17/01/2014 09:15
Spying scandal chills US-German relations
Relations between the US and Germany are now even worse than they were a decade ago when the US invaded Iraq, an ally of Chancellor Angela Merkel said on Thursday, according to the Voice of Russia.
Philipp Missfelder, who is the foreign policy spokesman of the parliamentary fraction of the Christian Democratic Party, of which Ms. Merkel is the leader, insists that Germany should block access to the US to a database of international financial transactions unless the US promises to stop spying on Germany. Mr. Missfelder, who is also the German government’s coordinator for ties with the US, is now expecting that the US will confirm the end of spying in the nearest future.
In fact, talks between the US and Germany over this “non-spying deal” started already last year, after it was found that the US had monitored Chancellor Merkel’s mobile phone. But the talks are now at the brink of collapse because the US is still refusing to confirm that it will stop eavesdropping on Germany’s top politicians.
Until recent, 2003, the year when the US attacked Iraq and Germany did not back this step, has been considered the coolest point in the history of the US-German relations. But the eavesdropping scandal has produced even a greater chill, Philipp Missfelder believes.
Mr. Missfelder’s comments came one day before the US President Barack Obama’s promise to start a reform of the US National Security Agency. However, as Reuters’ observers believe, this reform is unlikely to be very radical.

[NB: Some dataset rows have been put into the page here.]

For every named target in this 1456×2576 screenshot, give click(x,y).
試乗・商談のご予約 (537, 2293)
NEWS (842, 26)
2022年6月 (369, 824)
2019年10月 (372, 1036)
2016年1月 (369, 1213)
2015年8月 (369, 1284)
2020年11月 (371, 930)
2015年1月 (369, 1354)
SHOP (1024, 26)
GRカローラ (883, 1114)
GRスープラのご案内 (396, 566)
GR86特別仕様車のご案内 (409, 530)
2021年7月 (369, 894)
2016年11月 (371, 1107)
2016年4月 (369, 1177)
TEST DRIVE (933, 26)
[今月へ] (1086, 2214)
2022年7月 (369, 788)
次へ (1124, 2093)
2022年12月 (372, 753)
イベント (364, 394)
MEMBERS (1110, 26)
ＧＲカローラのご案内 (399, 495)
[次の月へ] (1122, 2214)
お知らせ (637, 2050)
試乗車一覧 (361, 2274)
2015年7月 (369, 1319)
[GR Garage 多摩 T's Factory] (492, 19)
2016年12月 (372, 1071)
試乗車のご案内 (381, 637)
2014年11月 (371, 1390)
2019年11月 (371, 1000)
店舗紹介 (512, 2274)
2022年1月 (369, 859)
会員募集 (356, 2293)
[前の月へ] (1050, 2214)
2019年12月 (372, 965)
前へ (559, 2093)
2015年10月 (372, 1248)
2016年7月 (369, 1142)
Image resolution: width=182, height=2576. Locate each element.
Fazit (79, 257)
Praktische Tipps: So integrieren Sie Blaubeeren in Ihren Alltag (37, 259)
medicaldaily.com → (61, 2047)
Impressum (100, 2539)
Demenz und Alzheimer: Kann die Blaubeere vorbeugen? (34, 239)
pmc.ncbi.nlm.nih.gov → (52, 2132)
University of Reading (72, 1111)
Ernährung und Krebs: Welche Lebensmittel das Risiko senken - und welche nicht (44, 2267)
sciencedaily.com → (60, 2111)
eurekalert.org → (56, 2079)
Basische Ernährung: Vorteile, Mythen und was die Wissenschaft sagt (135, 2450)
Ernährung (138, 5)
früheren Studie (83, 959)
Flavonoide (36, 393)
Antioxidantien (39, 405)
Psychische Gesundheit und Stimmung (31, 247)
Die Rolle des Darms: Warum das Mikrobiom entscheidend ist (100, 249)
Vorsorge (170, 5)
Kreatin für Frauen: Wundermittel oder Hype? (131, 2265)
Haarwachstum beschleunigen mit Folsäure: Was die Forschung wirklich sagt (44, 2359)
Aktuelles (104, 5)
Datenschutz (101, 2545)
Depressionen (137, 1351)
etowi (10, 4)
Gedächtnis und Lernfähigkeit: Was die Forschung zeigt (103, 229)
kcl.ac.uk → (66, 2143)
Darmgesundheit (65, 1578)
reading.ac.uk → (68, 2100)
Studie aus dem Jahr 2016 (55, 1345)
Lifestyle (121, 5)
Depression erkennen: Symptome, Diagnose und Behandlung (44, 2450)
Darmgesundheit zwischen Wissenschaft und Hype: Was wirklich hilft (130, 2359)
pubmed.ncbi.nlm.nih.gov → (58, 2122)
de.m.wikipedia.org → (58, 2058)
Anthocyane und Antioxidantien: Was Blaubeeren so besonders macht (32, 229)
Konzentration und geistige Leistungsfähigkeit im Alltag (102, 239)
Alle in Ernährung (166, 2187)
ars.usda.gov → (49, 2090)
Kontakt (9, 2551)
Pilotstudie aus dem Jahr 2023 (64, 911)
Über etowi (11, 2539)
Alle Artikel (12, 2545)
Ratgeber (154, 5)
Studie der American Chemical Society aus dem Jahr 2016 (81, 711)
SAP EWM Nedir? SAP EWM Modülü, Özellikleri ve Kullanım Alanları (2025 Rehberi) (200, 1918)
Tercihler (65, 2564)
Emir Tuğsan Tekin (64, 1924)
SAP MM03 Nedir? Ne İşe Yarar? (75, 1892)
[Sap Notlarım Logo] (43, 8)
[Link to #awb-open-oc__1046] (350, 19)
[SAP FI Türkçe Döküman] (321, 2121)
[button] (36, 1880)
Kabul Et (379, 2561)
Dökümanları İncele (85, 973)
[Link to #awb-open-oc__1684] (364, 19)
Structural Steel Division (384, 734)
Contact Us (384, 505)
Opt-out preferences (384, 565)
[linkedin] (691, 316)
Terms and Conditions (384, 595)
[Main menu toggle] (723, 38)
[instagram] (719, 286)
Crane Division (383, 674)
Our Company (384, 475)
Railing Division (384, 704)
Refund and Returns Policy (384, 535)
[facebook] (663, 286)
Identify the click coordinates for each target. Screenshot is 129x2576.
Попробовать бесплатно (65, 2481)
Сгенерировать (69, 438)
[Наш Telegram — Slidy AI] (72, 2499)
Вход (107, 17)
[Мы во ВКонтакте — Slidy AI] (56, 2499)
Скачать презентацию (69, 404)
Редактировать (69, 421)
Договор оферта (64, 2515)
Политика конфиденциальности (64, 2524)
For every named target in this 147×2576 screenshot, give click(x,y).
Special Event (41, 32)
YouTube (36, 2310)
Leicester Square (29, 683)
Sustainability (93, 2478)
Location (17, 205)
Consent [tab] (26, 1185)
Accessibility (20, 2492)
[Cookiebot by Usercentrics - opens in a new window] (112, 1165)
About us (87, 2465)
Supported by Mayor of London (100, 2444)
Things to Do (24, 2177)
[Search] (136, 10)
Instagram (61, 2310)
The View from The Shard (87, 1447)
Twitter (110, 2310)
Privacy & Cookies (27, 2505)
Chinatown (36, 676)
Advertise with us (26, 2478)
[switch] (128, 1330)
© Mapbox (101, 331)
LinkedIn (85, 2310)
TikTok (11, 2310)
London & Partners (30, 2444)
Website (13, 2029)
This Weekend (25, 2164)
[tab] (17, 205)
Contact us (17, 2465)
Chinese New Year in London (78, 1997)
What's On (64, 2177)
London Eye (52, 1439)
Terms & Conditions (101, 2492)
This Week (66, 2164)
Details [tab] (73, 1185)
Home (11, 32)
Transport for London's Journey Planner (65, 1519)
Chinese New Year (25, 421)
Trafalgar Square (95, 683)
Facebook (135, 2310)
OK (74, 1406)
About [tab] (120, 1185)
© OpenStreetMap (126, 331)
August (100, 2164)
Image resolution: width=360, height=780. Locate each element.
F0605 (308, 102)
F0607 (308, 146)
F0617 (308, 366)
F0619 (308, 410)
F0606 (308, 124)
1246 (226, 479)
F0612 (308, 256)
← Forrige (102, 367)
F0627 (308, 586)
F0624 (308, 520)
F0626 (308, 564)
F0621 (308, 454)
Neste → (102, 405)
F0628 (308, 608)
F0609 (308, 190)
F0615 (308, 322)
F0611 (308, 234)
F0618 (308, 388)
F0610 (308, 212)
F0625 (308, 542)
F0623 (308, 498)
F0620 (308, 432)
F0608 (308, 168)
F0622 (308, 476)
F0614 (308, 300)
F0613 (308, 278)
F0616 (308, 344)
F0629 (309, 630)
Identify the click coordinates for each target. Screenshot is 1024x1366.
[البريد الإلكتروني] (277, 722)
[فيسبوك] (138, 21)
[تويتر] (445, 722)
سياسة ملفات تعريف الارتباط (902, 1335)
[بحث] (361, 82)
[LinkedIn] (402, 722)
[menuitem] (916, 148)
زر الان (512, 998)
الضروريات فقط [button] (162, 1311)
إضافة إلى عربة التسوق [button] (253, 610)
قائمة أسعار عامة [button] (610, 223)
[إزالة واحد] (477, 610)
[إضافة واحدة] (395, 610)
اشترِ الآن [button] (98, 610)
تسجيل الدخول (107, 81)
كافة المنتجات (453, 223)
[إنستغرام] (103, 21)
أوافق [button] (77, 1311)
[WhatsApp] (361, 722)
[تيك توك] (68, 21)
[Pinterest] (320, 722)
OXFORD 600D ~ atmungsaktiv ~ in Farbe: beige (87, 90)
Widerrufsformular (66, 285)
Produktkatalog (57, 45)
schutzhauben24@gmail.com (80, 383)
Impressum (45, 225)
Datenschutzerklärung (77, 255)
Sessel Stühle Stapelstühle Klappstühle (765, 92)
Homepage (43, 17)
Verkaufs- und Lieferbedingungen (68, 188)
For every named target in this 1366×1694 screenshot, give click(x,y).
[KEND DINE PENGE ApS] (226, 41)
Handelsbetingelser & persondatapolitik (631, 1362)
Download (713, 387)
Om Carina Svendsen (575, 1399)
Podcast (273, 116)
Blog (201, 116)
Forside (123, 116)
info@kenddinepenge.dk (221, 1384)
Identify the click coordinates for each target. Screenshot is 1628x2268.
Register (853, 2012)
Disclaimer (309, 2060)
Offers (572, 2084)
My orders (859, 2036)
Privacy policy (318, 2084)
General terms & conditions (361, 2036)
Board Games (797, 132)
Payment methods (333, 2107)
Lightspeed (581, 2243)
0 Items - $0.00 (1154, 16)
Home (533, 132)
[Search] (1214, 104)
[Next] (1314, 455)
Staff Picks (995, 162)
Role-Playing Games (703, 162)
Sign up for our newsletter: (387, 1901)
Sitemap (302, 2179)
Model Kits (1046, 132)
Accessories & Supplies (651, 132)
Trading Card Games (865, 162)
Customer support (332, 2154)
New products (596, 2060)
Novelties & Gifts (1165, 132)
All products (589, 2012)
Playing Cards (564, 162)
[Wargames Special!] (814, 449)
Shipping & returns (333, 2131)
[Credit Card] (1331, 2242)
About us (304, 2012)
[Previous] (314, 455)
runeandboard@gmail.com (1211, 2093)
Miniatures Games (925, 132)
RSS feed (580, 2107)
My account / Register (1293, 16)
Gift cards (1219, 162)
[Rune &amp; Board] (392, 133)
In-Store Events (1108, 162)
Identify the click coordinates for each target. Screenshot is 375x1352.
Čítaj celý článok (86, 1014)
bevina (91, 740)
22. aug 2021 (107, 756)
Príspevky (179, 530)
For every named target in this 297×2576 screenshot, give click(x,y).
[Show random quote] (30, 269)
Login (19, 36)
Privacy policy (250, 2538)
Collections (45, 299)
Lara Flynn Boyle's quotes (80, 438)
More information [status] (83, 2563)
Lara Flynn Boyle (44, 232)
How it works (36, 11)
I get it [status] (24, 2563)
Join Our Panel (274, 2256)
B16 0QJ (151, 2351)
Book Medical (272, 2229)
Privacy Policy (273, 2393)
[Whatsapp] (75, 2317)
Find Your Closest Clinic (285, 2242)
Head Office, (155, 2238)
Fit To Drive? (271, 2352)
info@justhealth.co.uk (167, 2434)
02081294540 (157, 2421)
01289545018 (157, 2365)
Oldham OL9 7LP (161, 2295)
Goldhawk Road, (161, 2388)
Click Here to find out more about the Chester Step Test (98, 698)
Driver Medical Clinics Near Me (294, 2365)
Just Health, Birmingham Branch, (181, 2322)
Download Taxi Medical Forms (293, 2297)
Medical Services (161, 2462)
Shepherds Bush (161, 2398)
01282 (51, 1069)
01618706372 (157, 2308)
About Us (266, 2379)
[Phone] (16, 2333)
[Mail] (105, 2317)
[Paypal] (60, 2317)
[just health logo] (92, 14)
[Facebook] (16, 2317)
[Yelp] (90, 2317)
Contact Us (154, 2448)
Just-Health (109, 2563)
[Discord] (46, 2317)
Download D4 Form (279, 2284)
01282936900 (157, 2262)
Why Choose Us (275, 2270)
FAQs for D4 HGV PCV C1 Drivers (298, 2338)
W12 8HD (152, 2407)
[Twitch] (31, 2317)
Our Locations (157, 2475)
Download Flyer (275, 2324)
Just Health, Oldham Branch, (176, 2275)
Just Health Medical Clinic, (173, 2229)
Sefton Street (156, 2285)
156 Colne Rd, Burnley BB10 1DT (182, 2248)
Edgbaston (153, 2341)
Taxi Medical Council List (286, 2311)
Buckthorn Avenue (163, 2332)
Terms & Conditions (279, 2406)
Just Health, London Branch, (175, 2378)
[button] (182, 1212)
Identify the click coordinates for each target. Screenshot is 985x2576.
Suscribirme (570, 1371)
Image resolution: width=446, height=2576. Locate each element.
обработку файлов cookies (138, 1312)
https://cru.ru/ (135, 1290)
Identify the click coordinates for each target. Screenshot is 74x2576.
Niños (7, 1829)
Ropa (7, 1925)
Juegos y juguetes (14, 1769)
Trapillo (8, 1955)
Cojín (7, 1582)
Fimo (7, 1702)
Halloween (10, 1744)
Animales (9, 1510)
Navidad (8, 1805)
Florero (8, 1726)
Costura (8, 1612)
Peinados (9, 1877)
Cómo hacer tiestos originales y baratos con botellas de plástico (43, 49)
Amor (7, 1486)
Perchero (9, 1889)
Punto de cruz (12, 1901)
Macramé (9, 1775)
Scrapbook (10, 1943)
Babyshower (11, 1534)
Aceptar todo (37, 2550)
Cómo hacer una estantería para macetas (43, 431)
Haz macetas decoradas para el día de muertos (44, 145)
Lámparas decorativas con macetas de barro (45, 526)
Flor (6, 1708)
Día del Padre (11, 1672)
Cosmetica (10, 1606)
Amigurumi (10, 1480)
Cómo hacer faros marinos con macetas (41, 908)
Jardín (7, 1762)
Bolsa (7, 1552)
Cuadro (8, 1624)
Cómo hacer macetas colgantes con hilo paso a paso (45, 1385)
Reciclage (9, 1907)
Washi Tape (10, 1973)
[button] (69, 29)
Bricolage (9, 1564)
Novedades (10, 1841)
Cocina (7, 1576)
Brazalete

If talks on the "no spying" agreement fail, Berlin should support suspending a deal clinched in the aftermath of the September 11, 2001 attacks that gives the United States access to SWIFT, a global financial database, Philipp Missfelder said.
Last year, the European Parliament voted to suspend the SWIFT agreement because of concerns that the U.S. was snooping on the database for financial gain. However, the vote was symbolic and not binding.
Germany’s three demands for the United States are an agreement not to spy on each other, the end to bugging of politicians, and a general agreement on how the U.S. handles the data that it has already collected as a result of this spying.
However, Missfelder believes that the transatlantic free trade deal should not be reviewed because of this spying scandal. Germany still considers the US to be its friend, he says.
Philipp Missfelder added that many Germans have pinned their hopes on the upcoming visit of Chancellor Merkel to the US. However, now, “these hopes have been disappointed.”